Filomena è una madre che ha perso la sua amata figlia Tina a causa dei veleni della Terra dei fuochi. Da dodici anni porta nel cuore un dolore immenso, ma anche una fede che non si è mai spenta. La sua testimonianza è un grido di giustizia e un inno alla speranza cristiana.
Quando il vescovo di Acerra, Antonio Di Donna, le ha chiesto di raccogliere i ricordi di Tina per donarli a Papa Leone XIV durante la sua visita pastorale, Filomena ha accettato con commozione. Il libro che ha preparato è pieno di racconti e dediche degli amici, perché Tina era una ragazza piena di vita e di amore per il prossimo.
«Il Signore è vicino a chi ha il cuore spezzato, egli salva gli spiriti affranti.» (Salmo 34:19, CEI 2008)
Filomena racconta che il vescovo e il parroco don Mimì Cirillo sono stati accanto a Tina fino alla fine, e continuano a sostenere le mamme della Terra dei fuochi con parole di conforto. La loro presenza è stata un segno tangibile dell'amore di Dio in mezzo alla sofferenza.

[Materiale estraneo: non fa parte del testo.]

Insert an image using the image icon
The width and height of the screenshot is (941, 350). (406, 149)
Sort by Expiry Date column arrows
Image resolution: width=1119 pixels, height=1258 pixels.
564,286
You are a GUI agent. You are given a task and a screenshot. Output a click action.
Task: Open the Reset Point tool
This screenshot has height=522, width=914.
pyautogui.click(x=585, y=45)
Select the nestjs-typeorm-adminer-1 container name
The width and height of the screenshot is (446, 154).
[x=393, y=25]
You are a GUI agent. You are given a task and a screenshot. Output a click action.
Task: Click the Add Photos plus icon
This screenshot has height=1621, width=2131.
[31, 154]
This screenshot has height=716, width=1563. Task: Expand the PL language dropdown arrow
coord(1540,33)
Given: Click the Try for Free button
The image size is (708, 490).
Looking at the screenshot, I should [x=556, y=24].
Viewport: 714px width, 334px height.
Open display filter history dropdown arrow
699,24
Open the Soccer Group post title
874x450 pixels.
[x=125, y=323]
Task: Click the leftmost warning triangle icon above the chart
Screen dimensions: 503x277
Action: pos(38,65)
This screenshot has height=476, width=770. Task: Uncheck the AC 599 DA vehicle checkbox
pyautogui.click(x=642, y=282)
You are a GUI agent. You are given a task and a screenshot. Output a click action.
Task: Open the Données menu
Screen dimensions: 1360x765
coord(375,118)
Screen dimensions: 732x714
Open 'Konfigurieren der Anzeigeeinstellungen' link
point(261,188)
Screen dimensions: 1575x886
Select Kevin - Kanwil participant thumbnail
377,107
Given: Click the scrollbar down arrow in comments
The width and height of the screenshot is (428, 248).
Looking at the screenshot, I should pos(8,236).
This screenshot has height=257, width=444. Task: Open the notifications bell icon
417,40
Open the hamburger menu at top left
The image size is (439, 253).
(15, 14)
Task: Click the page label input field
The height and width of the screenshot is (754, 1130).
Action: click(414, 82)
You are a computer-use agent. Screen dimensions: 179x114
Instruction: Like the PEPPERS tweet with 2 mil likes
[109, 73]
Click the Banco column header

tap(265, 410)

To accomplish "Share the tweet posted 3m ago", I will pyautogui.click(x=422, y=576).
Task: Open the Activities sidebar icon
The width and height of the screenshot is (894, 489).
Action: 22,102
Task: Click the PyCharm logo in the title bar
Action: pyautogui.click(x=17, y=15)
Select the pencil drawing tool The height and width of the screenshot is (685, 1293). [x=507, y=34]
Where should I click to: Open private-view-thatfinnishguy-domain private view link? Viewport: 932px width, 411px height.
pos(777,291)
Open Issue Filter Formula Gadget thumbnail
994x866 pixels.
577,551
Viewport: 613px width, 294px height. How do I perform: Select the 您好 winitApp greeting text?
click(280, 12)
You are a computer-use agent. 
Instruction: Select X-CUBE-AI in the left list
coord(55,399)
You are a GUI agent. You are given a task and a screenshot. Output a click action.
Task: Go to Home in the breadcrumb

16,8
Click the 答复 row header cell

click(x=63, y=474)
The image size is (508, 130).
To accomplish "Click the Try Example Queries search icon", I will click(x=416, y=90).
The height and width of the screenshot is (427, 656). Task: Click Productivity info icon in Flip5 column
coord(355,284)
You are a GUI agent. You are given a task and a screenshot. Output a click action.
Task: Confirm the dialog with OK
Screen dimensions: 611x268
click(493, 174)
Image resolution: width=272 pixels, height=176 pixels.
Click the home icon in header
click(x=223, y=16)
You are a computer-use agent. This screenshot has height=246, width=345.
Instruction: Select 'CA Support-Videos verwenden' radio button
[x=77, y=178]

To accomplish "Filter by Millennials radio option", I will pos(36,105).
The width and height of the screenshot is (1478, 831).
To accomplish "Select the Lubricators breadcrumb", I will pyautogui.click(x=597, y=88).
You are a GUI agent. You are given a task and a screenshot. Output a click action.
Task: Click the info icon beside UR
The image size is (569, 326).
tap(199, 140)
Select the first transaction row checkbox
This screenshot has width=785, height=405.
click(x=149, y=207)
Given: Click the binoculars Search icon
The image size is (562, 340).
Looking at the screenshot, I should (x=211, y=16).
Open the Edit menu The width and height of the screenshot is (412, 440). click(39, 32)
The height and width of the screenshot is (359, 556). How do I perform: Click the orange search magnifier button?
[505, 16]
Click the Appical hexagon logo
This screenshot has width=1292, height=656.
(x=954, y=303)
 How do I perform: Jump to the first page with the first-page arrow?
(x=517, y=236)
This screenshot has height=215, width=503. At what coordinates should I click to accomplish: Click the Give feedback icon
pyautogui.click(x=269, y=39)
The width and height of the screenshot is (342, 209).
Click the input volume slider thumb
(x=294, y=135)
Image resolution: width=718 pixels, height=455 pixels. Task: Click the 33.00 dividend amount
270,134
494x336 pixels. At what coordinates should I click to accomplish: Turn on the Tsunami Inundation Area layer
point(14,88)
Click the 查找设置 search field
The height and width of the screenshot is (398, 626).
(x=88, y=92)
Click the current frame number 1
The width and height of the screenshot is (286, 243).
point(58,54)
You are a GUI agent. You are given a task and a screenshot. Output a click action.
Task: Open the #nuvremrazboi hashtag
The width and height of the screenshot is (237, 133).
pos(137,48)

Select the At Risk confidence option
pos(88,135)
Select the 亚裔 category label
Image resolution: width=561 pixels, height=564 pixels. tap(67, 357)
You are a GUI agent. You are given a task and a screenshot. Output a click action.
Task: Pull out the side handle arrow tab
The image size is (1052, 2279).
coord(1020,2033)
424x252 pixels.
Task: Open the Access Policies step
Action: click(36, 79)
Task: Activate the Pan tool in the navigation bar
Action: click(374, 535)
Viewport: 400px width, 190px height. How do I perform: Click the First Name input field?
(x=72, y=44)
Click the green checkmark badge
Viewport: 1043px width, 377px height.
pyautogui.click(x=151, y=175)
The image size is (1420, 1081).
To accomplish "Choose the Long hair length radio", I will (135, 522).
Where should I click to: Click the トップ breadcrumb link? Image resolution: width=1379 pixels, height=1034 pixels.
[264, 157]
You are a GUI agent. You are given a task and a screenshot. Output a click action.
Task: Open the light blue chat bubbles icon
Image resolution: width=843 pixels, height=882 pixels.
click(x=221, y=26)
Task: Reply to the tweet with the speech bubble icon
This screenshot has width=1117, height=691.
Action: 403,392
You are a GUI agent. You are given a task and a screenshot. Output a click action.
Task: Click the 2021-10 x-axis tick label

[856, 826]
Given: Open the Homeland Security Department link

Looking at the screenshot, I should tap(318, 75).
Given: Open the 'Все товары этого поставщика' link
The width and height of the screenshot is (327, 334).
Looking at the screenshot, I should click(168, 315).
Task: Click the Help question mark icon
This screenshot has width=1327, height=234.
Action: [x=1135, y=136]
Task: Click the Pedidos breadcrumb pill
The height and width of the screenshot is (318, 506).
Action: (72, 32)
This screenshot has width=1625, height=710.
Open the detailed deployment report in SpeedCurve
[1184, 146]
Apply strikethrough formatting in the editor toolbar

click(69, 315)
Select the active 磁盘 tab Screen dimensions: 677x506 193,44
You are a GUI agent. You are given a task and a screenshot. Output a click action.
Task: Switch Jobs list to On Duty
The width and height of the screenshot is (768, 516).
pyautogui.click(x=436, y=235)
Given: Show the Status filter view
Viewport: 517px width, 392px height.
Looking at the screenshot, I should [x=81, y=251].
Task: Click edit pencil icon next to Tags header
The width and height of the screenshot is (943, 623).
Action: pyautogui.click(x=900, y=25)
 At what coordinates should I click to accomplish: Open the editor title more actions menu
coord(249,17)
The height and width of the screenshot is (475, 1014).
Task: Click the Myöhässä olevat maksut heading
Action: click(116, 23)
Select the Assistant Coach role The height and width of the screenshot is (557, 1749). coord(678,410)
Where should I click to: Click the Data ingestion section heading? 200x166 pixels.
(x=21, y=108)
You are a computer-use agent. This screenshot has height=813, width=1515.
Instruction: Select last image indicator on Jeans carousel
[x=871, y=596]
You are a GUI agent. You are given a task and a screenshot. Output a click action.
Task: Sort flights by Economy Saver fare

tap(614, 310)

La malattia e la fede di Tina
Nel 2011, a Tina fu diagnosticato un linfoma. Nonostante la gravità della malattia, lei non perse mai la speranza. Era molto attiva nella parrocchia di Maria Santissima dell'Annunziata, dove si dedicava ai bambini e agli altri con generosità. «La sua fede era così forte che dava coraggio a tutti noi», dice Filomena.
Nel 2013, Tina sposò Vincenzo, che era al corrente della sua malattia. Fu un matrimonio meraviglioso, segno che l'amore è più forte della morte. Pochi mesi dopo, una recidiva non diagnosticata in tempo portò via Tina, ma la sua luce continua a brillare.
La lotta contro l'inquinamento
Filomena è convinta che il tumore di Tina sia stato causato dai rifiuti tossici interrati illegalmente nella Terra dei fuochi. «I politici ci hanno venduti, lasciati a noi stessi», denuncia con amarezza. Il suo sogno è che nessuna madre debba più piangere la morte dei propri figli per l'inquinamento.
La visita di Papa Leone XIV è per lei un'occasione per chiedere giustizia. Spera che i responsabili ascoltino le parole del Pontefice e aprano i loro cuori al cambiamento. La fede cristiana ci chiama a proteggere il creato e i più vulnerabili, come insegna la Bibbia.
«Il Signore Dio prese l'uomo e lo pose nel giardino di Eden, perché lo coltivasse e lo custodisse.» (Genesi 2:15, CEI 2008)
Un messaggio di speranza
Nonostante il dolore, Filomena trova conforto nella fede. «Tina dal cielo continua a fare miracoli per le nostre vite», dice. La sua storia ci ricorda che la vita non finisce con la morte, ma continua nella comunione dei santi.
Per tutti noi, questa testimonianza è un invito a non arrenderci di fronte alle ingiustizie, ma a lottare con la forza che viene da Dio. Come cristiani, siamo chiamati a essere voce per chi non ha voce e a proteggere la nostra casa comune.
Riflessione finale
Care lettrici e cari lettori, la storia di Filomena e Tina ci interpella: come possiamo, nel nostro piccolo, contribuire a un mondo più giusto e rispettoso dell'ambiente? La fede non ci chiede di fare cose straordinarie, ma di amare concretamente il prossimo e il creato. Preghiamo per tutte le mamme che soffrono e chiediamo al Signore la forza di essere strumenti di pace e di giustizia.